Exercise: Leaving the pictures aside, repeat every line below exactly.

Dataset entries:

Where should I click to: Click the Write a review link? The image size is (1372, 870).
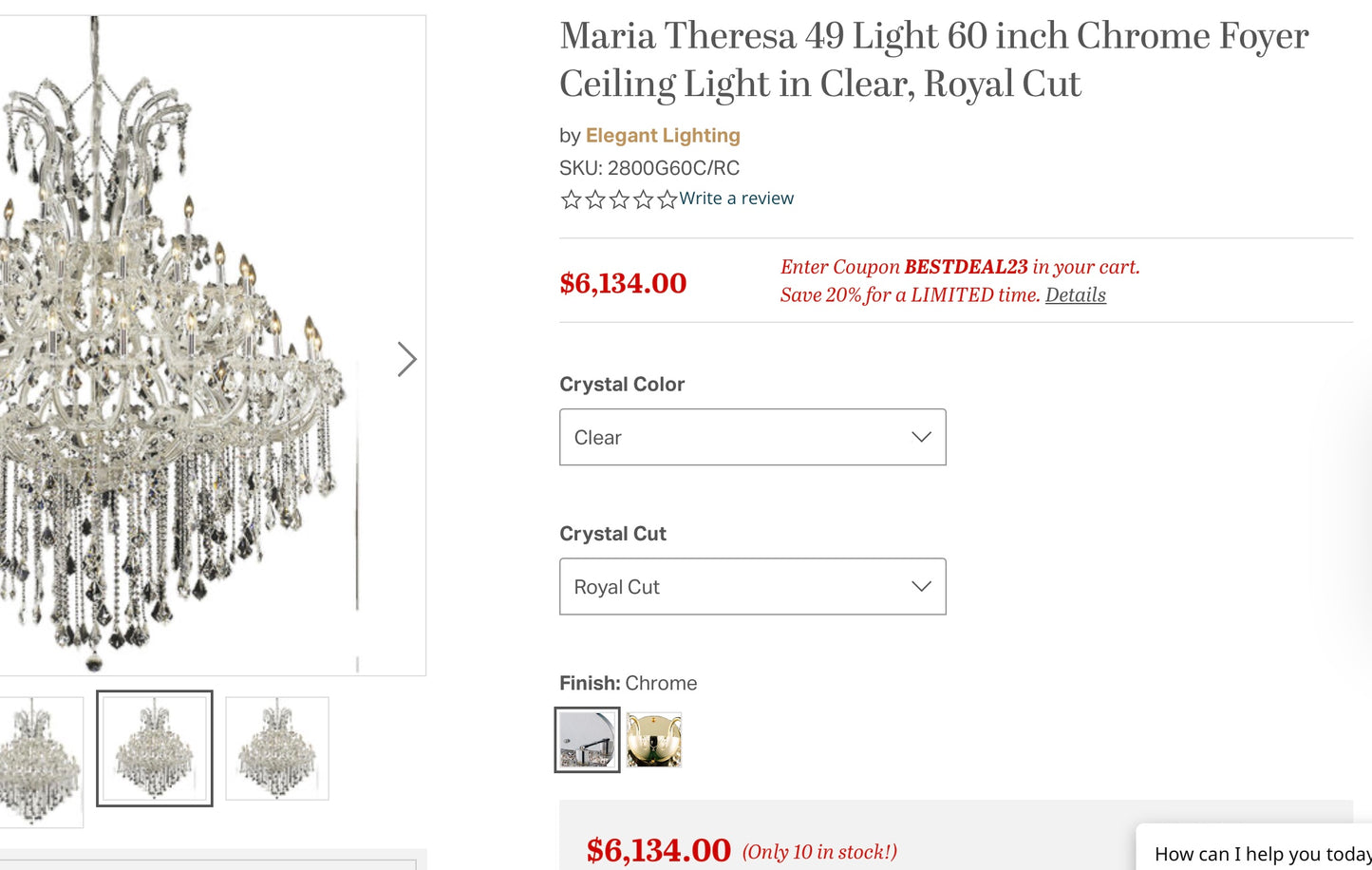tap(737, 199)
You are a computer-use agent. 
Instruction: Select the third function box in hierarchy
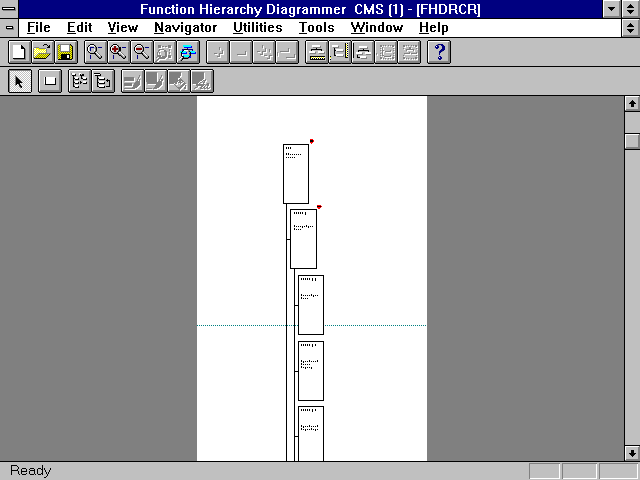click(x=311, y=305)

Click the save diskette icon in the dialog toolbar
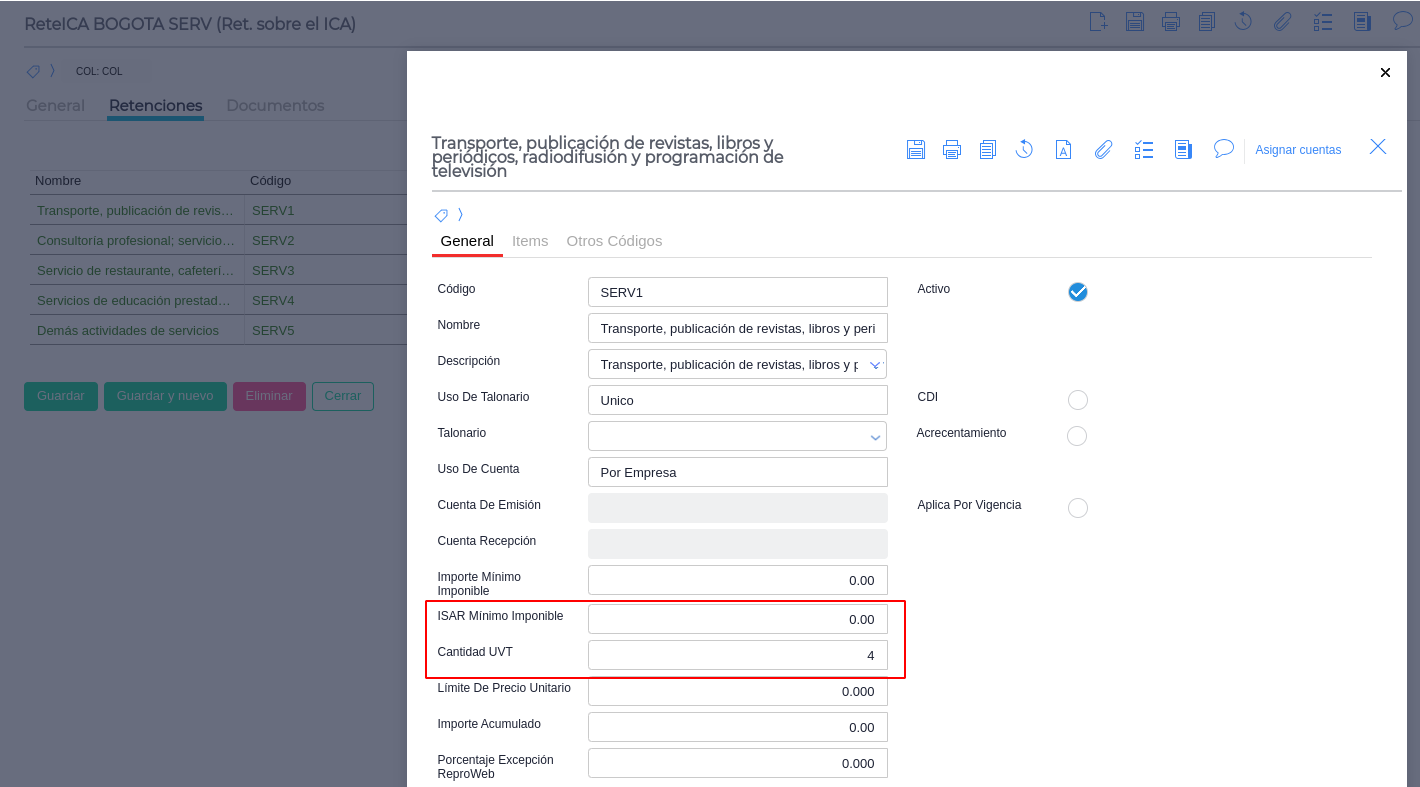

Output of the exercise:
Where should I click to: Click the Write a review link? The image size is (1372, 870).
tap(737, 199)
You are a computer-use agent. 
Instruction: Select the third function box in hierarchy
click(x=311, y=305)

Click the save diskette icon in the dialog toolbar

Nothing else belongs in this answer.